Though it’s only available in Portland for now, we hope to be piloting MilkRun in Seattle by the end of this year before eventually expanding into Austin and Denver. This is a new model for food distribution, but it really does work in favor of both farmers and customers. We don’t have the whole country mapped out quite yet, of course, but if we can assist small farms countrywide the way we’re able to do here in Portland, there’s no reason it wouldn’t work. This model is designed to work in any community that has local farms nearby, which we all have.

So many of these sorts of food delivery companies are struggling. What makes MilkRun different?

The simple answer is that MilkRun is not a tech approach food delivery company, so we don’t face the same struggles that those companies face. We are designing a new model for local food systems enabled by technology and yes, part of that process is the home delivery of your goods, but the overall function is fundamentally different. While current food delivery companies are adding additional layers to an already bloated supply chain, we’re removing them. Food delivery companies are simply paying someone else to go to a grocery store (or dark store) to pick up your order and deliver it to your house.

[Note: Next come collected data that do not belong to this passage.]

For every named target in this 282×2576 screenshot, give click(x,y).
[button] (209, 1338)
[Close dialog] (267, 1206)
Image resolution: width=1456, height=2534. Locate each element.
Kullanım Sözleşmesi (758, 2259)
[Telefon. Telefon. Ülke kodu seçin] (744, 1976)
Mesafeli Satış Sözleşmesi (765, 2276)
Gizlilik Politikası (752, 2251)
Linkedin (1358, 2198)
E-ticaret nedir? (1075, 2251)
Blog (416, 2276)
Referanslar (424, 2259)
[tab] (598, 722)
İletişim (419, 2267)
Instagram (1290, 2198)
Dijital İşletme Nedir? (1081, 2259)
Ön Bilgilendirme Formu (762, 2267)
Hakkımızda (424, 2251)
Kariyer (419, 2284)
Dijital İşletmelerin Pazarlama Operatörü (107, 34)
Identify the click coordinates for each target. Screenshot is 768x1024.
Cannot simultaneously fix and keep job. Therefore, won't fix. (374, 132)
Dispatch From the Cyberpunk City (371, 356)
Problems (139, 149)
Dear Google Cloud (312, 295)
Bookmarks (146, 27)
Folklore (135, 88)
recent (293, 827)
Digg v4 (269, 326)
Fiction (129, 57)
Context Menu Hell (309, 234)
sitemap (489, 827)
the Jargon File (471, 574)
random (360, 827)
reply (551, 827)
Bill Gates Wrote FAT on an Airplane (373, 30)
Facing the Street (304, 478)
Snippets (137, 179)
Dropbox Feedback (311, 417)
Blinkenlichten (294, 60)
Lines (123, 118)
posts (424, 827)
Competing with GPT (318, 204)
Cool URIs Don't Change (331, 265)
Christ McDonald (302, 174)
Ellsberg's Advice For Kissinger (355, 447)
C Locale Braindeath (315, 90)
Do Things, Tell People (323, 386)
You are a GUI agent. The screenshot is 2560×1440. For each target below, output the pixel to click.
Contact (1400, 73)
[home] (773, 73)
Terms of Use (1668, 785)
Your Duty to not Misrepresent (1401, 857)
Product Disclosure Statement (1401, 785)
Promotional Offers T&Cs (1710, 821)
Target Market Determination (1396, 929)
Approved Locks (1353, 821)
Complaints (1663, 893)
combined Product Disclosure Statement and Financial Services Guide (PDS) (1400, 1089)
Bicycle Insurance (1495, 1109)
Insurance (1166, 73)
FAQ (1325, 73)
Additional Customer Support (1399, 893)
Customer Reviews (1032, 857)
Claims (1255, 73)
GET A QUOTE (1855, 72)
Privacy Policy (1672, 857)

With that model, you still have the entire industrial food distribution system in place—you’re just adding one more step before the food gets to your door.

We built MilkRun to extend the original home delivery model used by farmers to supply their local communities before the 1970’s USDA secretary pushed a “get big or get out” policy that fundamentally affected local farming. Before then, food wasn’t priced based on global markets and the costs of shipping 1,500 miles by brokers and distributors, who have no interest in the value chain. We’re trying to help small farmers get back to their roots—growing food and getting paid a livable wage to do it. Goodness knows they deserve that.

Today, the only way to buy food direct from a local farmer is at a farmer’s market or CSA, and that’s one of the key contributing factors to America’s small farms going out of business. They no longer have a viable business model that can compete with major retail chains. We asked ourselves, “What if they could simply list their goods online, see local pricing data, and then deliver their goods to conveniently located small aggregation hubs on their way into the city each week?” We would handle order assembly and last-mile delivery.

The answer to that question is this: we can save small farms. This model allows 70% of the purchase price to go to the farmers (30% goes to MilkRun). In some cases, we’re even able to pay farmers to deliver directly to customers which means they make an additional income as a driver, doing the sort of rounds they would already do. MilkRun is the only platform handling the end-to-end management in this way, and its positive effect on our local farms is already visible.

Real revolutions and innovations, especially in something so powerful as the industrial food complex, can only be disrupted from the inside. And that’s what we’re doing. We’re farmers who live in a community suffering from distribution and logistics problems every day. We wanted to make things better for ourselves and everybody around us, and chose tech to help us solve this problem. To even know what problem you’re trying to solve with food distribution, you have to have the community support you. It’s not easy to earn a community’s trust but we did because that community is already our community.